The information collected over time can tell someone everything about you and can be used to help or harm you. This data is known as metadata.
What is Metadata?
Metadata is data about data. Don’t you hate it when people use a word to define that word? Data is facts that are completely objective. It cannot be reasonably disputed. One is one and zero is zero. The temperature is what it is. Today’s date is today’s date. You get the point. Metadata is facts about a single piece of data. Let’s illustrate this with the example of writing a letter in Microsoft Word. You type a letter to send to authorities about something going on at work that is unethical, possibly even illegal. Yes, we got dramatic right away. The letter is information made from the characters you typed in a certain order. The characters you typed are generated by a bunch of ones and zeroes. The ones and zeroes are the data that makes up the information in the letter. When the ones and zeroes are turned into the letter, there is other data about the letter that gets created. Some of that metadata includes when you typed the letter, who typed the letter, when it was last saved, what version of Word was it created in, all these are data about the data or metadata.
What Does Metadata Do?
In Microsoft Office, most of the metadata is there just for your benefit. It can help you find the newest version of a document or see who created the document so you could ask them questions about it. It helps to keep track of edits or comments on documents. It is also used by the Office program and other programs to work with the document. Windows Explorer uses the information to categorize and sort documents, for example.
Why Would I Want to Remove Metadata?
Let’s go back to the letter you’re sending to the authorities about something sketchy going on at work. You’re doing this anonymously because you fear retribution, or you just don’t want to be involved beyond bringing it to the authorities’ attention. It’s whistleblowing. You go all out and get a temporary e-mail address and send it from a public computer at a library to cover your tracks. Because of metadata, the document may have information that can be used to link it back to you. It even may still have your name attached to it. Even worse, changes you made to the document, although no longer visible to you, may still be in the document. If you wrote a paragraph about something specific to you but then removed it because it could be used to identify you, it still could be a part of the file in the form of metadata.
How Can I View Office Metadata?
Following is a list of methods to see what metadata is attached to your Word, Excel, or PowerPoint files. Metadata surrounding e-mail sent from Outlook is far more complex and beyond the scope of this article.
View Metadata in Word, Excel, or PowerPoint
With the document, workbook, or presentation open that you want to check: Click on File in the top-left corner. On the Info screen, you’ll see plenty of information such as Size, Pages, Words, Total Editing Time, Last Modified, Created, and Related People among other data. Under that data, click on Show All Properties to see more data. NOTE: Pay attention to the Template data. If you used a template that has your name, or a company name in its filename, that could be tracked to you.
View Metadata in Windows Explorer
Open Windows Explorer and navigate to where you have saved the file. Right-click on the file and click on Properties. In the Properties window, click on the Details tab. You’ll see all the metadata in compact and concise list.

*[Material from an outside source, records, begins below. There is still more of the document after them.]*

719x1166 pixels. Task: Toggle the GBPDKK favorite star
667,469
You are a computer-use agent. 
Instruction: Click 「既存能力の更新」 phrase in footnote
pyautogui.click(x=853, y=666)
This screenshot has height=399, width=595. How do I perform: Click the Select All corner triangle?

View All Metadata for Word, Excel, or PowerPoint Files
Extensible Markup Language (XML) is the defacto document for the storage of metadata in computing. It accompanies all kinds of files and Microsoft Office files are no exception. Viewing these XML documents is surprisingly easy. Let’s do this with a Word file. Change the extension of the file from .docx to .zip. Yes, each Office filetype that ends in x is a compressed file containing XML documents. You’ll get a warning about doing this. Click Yes. Right-click on the file and select Extract All… In the window that opens, it will ask you where you want to save the extracted files and if you want to show the extracted files when finished. The default values are good. Click Extract. Once the extraction is done, you’ll see three folders and an XML file. Explore in these files to see what information is stored there. If you double-click on an XML file, it will likely open in Internet Explorer. It will look odd, but you should be able to make out what most of the information means. There are two XML files that may contain your name: core.xml in the docProps folder, and document.xml and people.xml, both in the word folder.

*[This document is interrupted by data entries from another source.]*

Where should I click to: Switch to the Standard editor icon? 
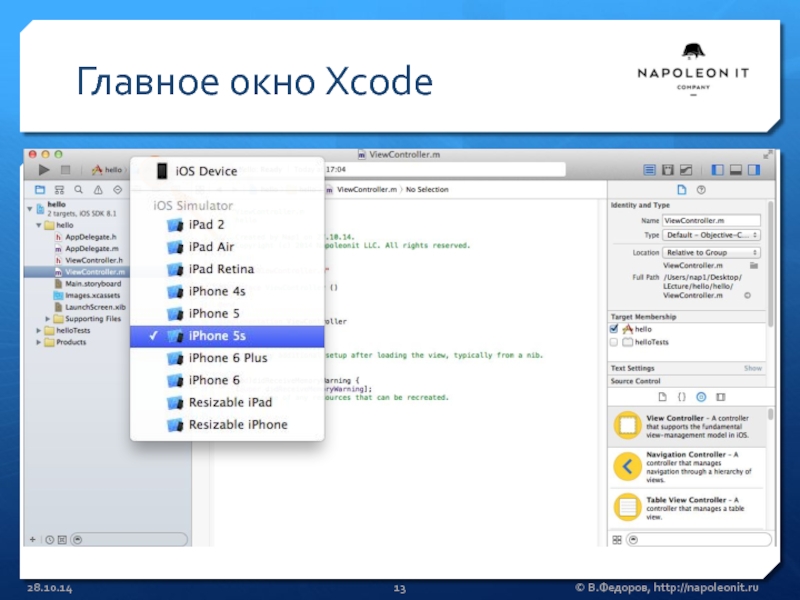[x=649, y=171]
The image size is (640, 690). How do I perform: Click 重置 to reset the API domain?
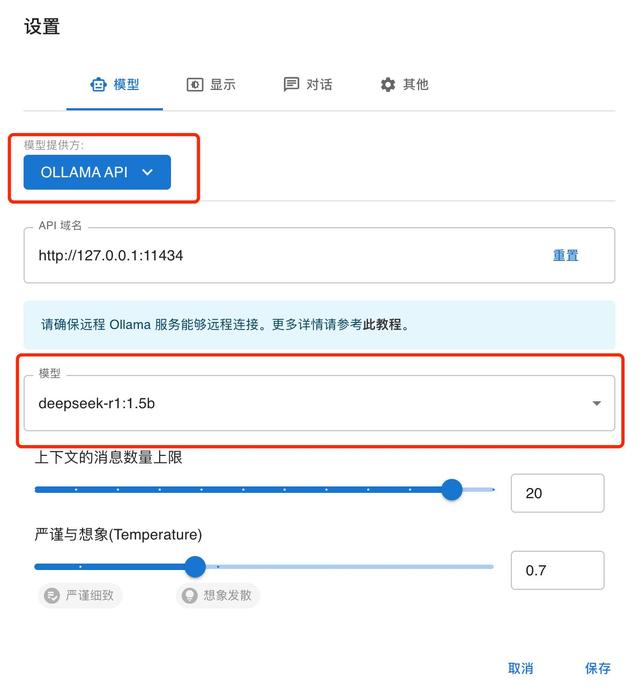click(x=565, y=255)
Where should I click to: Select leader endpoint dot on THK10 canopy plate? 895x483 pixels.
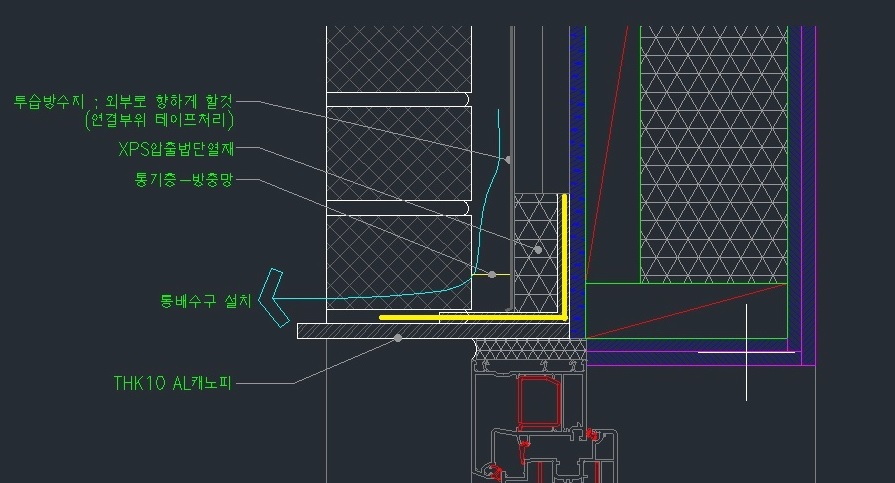coord(398,338)
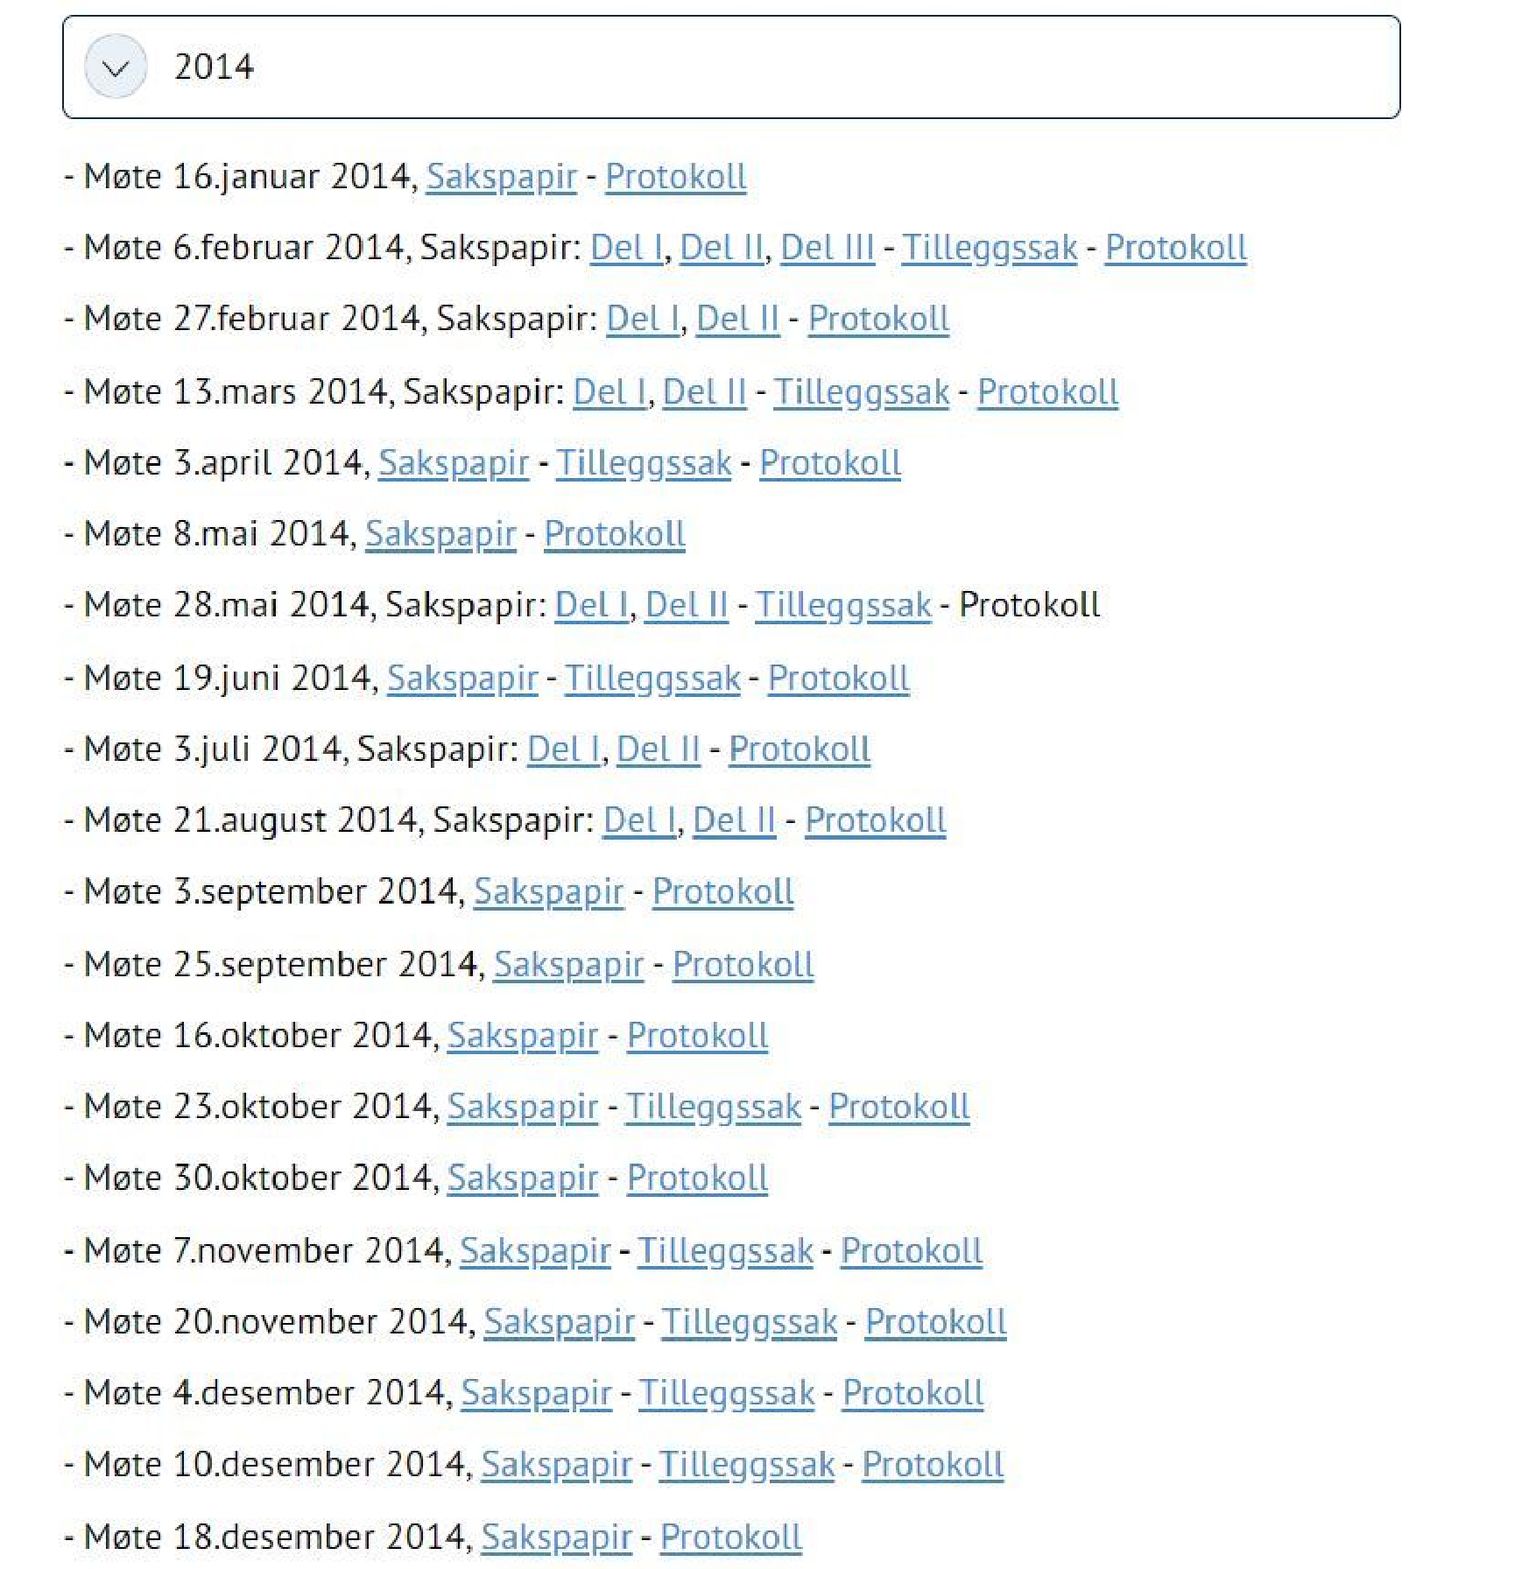The image size is (1536, 1569).
Task: Open Del III for 6.februar 2014 meeting
Action: tap(827, 248)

How to Delete Metadata from Microsoft Word, Excel, or PowerPoint
It took a long time to get here, but if you’re going to do something like this you should know exactly why. Let’s get on with it.
Delete Metadata in Word, Excel, or PowerPoint
Click on File in the top-left corner. On the Info page, click on Check for Issues on the left, near the middle of the page. Click on Inspect Document. The Document Inspector window will open. Make sure all the checkboxes in the Document Inspector are checked, then click the Inspect button. Once the Document Inspector is done, you’ll see information about what kind of data it found. A green checkmark in a circle means it found no data of that type. A red exclamation mark means it found data of that type. Next to that data type’s description you’ll see the Remove All button. Click on that to remove all data of that type. There may be several of these buttons, so scroll down to ensure you get all of them. After you’ve removed the metadata, you may want to click the Reinspect button, just to make sure it didn’t miss anything. Save your document now to ensure the data doesn’t get re-entered.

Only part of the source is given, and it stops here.